• **Task instructions**
Please copy each line from the entries that contains the string "amount".

[Saved entries]

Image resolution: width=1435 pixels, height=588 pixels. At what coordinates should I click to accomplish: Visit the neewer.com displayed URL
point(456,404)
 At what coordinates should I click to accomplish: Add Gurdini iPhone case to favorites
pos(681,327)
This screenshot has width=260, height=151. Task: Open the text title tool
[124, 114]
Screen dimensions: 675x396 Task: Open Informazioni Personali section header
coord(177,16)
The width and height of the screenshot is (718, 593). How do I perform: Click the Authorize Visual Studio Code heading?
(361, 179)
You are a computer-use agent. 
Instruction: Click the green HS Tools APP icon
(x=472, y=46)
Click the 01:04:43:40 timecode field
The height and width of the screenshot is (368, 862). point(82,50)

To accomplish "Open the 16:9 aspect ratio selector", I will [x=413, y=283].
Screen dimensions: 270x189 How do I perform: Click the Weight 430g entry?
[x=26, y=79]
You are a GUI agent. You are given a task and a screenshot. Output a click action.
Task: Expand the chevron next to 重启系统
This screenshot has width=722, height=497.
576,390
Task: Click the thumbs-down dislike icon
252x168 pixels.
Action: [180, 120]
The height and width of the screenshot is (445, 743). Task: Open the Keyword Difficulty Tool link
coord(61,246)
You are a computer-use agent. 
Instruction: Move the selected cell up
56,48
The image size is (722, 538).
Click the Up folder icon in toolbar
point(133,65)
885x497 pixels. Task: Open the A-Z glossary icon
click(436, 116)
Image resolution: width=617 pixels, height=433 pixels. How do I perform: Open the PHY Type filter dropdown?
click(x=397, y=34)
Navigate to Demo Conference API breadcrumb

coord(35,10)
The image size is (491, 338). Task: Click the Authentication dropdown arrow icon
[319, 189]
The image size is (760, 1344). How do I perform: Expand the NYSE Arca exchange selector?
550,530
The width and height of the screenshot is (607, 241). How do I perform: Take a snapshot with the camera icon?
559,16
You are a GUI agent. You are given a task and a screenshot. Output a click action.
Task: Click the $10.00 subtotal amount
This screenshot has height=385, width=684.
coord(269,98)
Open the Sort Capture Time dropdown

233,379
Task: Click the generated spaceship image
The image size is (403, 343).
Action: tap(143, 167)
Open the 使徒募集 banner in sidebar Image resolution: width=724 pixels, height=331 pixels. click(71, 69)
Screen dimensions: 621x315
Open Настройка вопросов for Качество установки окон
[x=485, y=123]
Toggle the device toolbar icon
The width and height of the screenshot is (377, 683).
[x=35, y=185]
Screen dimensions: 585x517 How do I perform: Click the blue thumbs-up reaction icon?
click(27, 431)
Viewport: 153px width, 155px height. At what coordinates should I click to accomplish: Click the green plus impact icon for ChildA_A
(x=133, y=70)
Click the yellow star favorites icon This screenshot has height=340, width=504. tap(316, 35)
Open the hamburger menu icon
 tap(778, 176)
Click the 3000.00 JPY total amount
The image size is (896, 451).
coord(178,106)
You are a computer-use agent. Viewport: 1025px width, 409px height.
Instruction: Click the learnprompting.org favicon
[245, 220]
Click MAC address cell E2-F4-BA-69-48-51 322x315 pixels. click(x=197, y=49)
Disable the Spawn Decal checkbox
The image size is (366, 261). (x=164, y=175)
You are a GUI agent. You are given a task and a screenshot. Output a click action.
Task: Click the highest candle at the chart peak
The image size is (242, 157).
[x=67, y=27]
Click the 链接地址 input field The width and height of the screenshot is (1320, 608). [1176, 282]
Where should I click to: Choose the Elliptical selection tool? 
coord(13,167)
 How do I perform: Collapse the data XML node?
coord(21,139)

• **Finished task**
Task: Click the $10.00 subtotal amount
Click the 3000.00 JPY total amount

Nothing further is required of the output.